I have so much information in my head.

This is catharsis, no doubt, but also, I want to tell you about this because it matters to me in a way that I did not realise that it mattered to me before.

The other day, I was having lunch with one of my best friends. I was telling him about a conversation I have been having over and over again recently: I feel more patriotic than ever.

Whether it’s the increasing disgust I feel about Westminster or whether this happens as you grow up, I can’t say. Probably it’s both.

But more than ever, I realise that I am incredibly proud of Wales and of being Welsh.

And I told him about some pretty awful story that I had heard about the Welsh language being ignored or abused and he said:

— Yeh, but do you even speak Welsh?

I looked back at him and thought about how long we’ve known eachother. He knows me almost as well as anyone. And he had to ask me about whether I speak the language that my Father grew up speaking, about the language of my Grandparents, of many people in my family.

Do I speak Welsh?

Do I?

I always tell people almost this exact thing:

— No. Well. Yeh. But I don’t enjoy it.

And then I launch into a spiel about the Welsh language and my experience and struggle with it.

I will explain this to you briefly:

I speak three languages fluently. I could happily forget my mother tongue and continue to speak in French or German if I needed to. I would not mind. I am not attached to English by anything other than my social relationships and the logo on my passport.

When I was in school, I continued with Welsh lessons past the age that the Government said I had to learn the language. I got great grades.

But I remember that at the same time as I was learning Welsh, I was making huge leaps ahead in French and German. French in particular came naturally to me. I thought and dreamt in French long before I was able to realise it had surpassed my paternal language in my preference.

And I remember the day when I decided to start saying that I was not able to speak Welsh. I remember it because I was 18 and I was talking to an elderly family member who had confused me for my father and spoken to me in the language that they spoke together.

I opened my mouth to speak to him in Welsh. All that came into my head was French. And I looked dumb. Lost for words. From then on, and for the next 10 years, I said:

— No. Well. Yeh. But I don’t enjoy it.

And my mother told me never to lie.

I am not old. I do not want to sound overly sentimental.

But recently, I have dreamt about my grandfather a lot. A few months back, almost every night, he was in my dreams.

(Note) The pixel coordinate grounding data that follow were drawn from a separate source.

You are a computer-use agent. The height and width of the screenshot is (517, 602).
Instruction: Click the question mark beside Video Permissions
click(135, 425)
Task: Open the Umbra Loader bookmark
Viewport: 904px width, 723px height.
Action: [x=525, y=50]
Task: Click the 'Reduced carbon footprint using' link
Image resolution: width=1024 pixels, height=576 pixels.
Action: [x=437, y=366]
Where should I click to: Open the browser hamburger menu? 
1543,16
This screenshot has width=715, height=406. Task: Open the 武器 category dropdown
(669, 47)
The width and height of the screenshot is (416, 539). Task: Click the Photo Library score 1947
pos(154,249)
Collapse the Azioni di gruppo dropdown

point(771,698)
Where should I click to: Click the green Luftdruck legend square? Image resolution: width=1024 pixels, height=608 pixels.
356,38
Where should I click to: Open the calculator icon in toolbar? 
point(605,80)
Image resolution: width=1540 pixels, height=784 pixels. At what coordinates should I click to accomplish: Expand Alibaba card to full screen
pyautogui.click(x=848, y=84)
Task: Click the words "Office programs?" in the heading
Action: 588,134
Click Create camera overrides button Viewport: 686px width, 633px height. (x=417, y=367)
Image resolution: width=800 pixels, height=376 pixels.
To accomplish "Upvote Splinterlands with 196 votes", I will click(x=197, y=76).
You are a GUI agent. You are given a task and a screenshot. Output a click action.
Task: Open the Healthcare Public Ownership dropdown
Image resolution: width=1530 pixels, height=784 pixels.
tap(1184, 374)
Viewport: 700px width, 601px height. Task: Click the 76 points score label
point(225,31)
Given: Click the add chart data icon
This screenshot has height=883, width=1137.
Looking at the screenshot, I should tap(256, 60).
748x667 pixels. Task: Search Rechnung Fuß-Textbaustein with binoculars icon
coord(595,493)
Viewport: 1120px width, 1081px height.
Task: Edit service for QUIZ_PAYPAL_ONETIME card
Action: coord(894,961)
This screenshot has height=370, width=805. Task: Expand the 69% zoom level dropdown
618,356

And I thought about how I only ever spoke English to him. I don’t regret anything about my relationship with him. But I do wish that he knew that I am able to speak his language.

The closer I get to having children of my own, the more I think about how the stories that my father tells me are connected to the language. How the history of the country is connected to this new old language.

And I thought: I want to be part of that history. I can tell stories, but I want to feel them too. I want to understand the way that language changes perspective.

I want to be part of saving my cultural history.

I have never spoken Welsh to my cousin. Or my aunt. Or my father. Or my mother. And of course, that is not any of their faults. It’s just a fact.

There is a great cultural silence in our country — and the more time passes, the louder it sounds.

I looked across the table at my friend the other week, and when one of the people who knows me best in the entire world asked me if I am able to speak Welsh, for the first time in many years or maybe forever, I answered:

— Yes.

For now I am done with saying what I think about the Welsh language.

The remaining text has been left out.